8.1 Features
Epiretinal membranes (ERMs) are essentially cellular proliferations on the surface of the macula and often appear after posterior vitreous detachment (PVD). They may be asymptomatic and are discovered incidentally or due to presenting symptoms of metamorphopsia and visual acuity impairment. Epiretinal membranes may result in anatomic distortion of the retinal tissue and foveal architecture. These distortions can result in retinal dysfunction and subsequent visual symptoms. Fundus examination and optical coherence tomography (OCT) facilitate diagnosis and evaluation of anatomic changes.
8.1.1 Common Symptoms
Commonly asymptomatic and discovered incidentally during a fundus examination or imaging (often OCT) performed for other reasons. Patients may discover symptomatic change when they close the fellow eye. Patients can complain of various visual symptoms predominantly progressive vision loss, blurred vision, aniseikonia (macropsia), metamorphopsia, and much less frequently monocular diplopia. Moderate foveal displacement due to the ERM can explain vision loss and metamorphopsia. Metamorphopsia is also assumed to be related to inner nuclear layer changes. Macropsia is assumed to be due to central photoreceptor contraction in a smaller area and may be responsible for aniseikonia.
8.1.2 Exam Findings
Cellophane glistening reflex of ERM on fundus biomicroscopy is the main examination finding. A careful examination may also notice a thickening of the macula or in some cases cystic changes. Contraction of the ERM may also result in a “macular pseudohole” appearance (a round reddish foveal image that looks like a hole but is not a full thickness macular hole) in about 15% of cases. In some cases, ERM contraction is so severe that it results in deep retinal folds, resulting in an impairment of the axoplasmic transport, appearing as long cotton wool spots.

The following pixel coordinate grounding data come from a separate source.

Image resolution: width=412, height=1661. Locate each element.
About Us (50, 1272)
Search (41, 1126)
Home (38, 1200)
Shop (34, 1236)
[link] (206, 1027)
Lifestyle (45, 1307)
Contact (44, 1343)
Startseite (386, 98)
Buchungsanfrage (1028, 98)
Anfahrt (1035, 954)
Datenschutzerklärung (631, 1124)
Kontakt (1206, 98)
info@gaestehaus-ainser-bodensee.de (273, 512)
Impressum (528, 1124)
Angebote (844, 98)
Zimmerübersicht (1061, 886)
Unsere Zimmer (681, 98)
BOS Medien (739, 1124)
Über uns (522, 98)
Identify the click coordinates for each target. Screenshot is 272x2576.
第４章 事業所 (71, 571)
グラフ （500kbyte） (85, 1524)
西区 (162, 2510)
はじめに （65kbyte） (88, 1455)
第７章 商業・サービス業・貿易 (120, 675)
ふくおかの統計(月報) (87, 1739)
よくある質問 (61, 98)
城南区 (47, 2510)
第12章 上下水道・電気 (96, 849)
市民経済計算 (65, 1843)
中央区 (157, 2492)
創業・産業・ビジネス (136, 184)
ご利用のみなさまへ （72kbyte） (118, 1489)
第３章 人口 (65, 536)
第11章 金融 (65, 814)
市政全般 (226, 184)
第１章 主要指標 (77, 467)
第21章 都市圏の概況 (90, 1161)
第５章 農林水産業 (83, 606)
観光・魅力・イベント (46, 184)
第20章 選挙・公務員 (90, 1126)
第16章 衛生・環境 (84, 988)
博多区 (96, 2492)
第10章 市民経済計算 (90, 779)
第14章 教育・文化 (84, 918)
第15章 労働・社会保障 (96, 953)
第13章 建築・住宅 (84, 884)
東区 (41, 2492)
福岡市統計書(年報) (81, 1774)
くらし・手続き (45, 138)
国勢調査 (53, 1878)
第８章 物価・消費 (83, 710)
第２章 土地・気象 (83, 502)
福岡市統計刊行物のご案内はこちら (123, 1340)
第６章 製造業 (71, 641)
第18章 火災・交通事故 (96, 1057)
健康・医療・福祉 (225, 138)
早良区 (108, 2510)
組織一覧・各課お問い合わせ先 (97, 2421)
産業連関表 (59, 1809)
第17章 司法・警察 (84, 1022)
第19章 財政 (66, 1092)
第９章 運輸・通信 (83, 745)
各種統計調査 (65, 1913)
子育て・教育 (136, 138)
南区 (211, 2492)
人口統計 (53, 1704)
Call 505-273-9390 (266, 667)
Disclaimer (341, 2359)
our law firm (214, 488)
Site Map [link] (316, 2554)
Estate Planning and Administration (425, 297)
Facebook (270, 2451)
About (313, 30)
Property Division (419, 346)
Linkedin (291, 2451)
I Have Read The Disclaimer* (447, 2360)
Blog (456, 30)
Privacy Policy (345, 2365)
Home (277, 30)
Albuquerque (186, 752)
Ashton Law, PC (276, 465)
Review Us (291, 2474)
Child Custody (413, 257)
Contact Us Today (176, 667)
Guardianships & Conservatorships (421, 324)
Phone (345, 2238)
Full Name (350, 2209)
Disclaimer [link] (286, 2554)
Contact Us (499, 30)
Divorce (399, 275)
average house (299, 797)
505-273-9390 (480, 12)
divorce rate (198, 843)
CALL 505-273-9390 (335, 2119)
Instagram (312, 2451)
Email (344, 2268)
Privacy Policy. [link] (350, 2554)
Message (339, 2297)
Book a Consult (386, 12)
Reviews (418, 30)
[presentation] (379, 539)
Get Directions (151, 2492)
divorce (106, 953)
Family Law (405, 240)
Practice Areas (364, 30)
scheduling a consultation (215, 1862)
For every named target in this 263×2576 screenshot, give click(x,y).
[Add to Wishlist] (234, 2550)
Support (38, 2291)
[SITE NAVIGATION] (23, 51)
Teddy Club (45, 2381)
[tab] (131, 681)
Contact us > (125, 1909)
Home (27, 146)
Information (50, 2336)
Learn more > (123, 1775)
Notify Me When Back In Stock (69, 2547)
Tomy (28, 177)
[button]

In addition, centripetal contraction of the membrane results in an elevation of central photoreceptors and subsequently a subfoveal yellow spot on funduscopy. In the majority of cases, ERMs are related to PVD which can be noted. Rarely, ERMs complicate the course of other diseases, including diabetic retinopathy, posterior and intermediate uveitis, and retinal detachment. A careful fundus examination should exclude any of these causal diseases.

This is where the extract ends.